How to complete this task -> An exact copy of every line from the one holding "Task: Click small news.com.au logo in byline" to the end of the entries below is required; leave the pictures out.

***** Working data

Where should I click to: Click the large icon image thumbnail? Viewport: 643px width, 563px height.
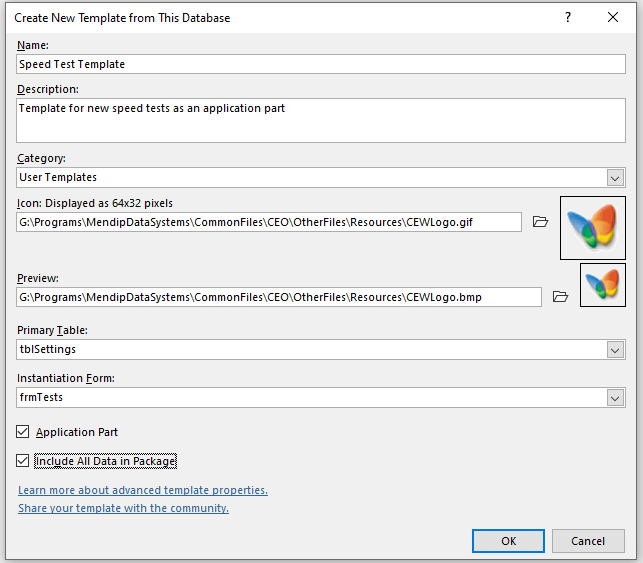[593, 228]
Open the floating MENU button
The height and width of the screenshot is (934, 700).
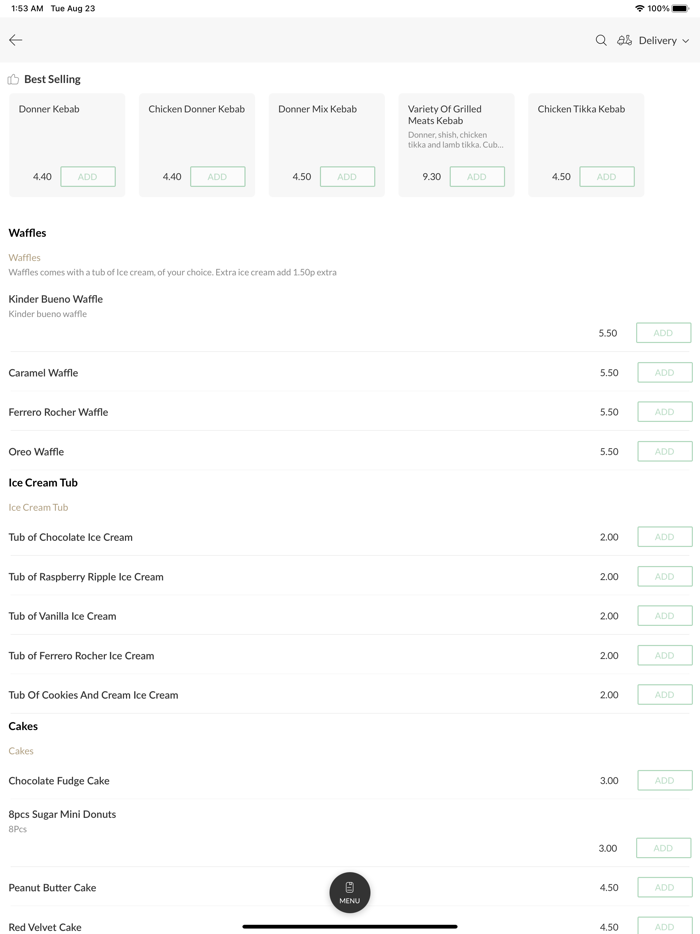350,892
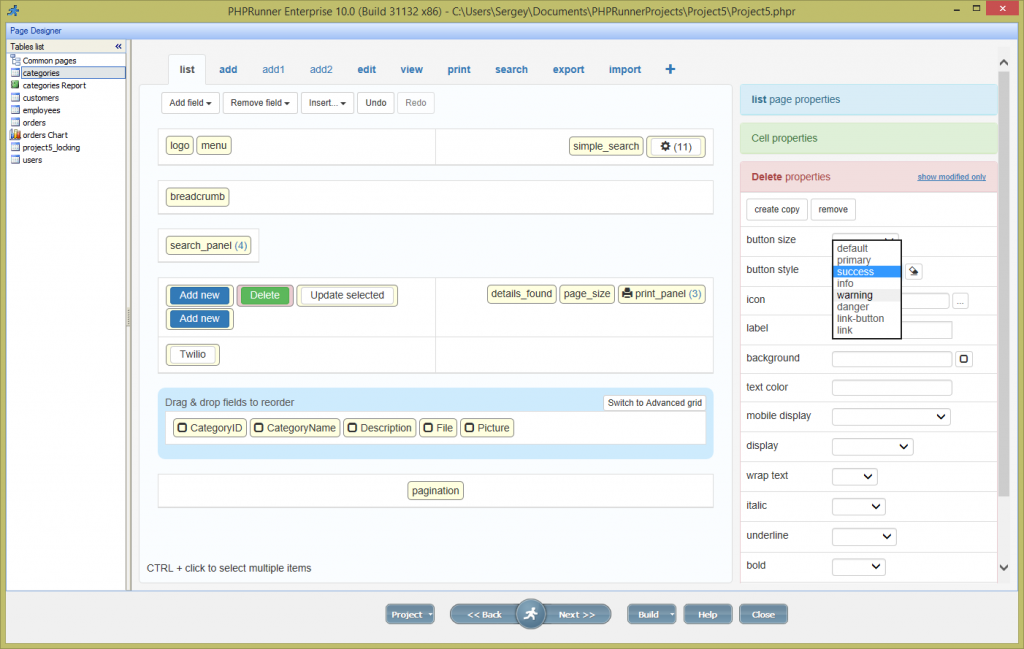The height and width of the screenshot is (649, 1024).
Task: Click the PHPRunner runner icon at bottom center
Action: point(530,614)
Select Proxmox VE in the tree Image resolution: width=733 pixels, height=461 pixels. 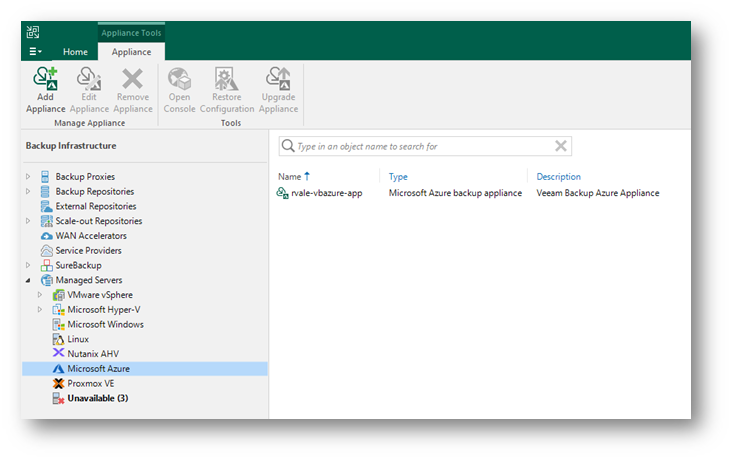91,383
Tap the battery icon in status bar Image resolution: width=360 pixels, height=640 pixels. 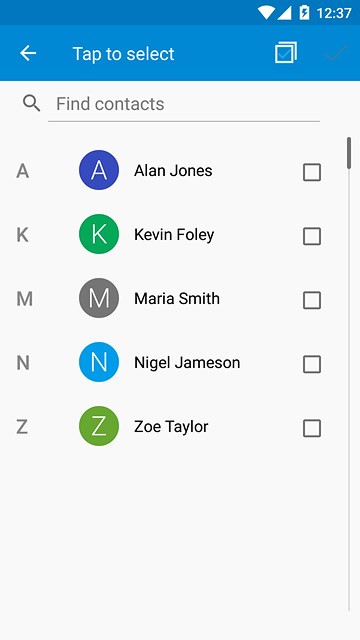click(x=304, y=13)
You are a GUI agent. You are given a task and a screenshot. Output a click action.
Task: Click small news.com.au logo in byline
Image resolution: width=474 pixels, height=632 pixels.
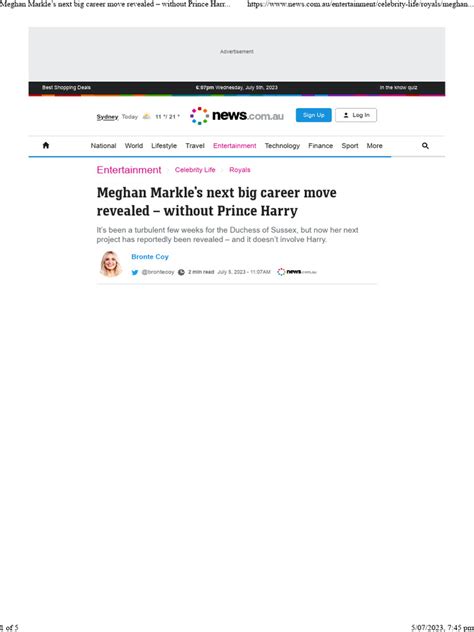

**********

Your solution ->
Task: Click small news.com.au logo in byline
Image resolution: width=474 pixels, height=632 pixels.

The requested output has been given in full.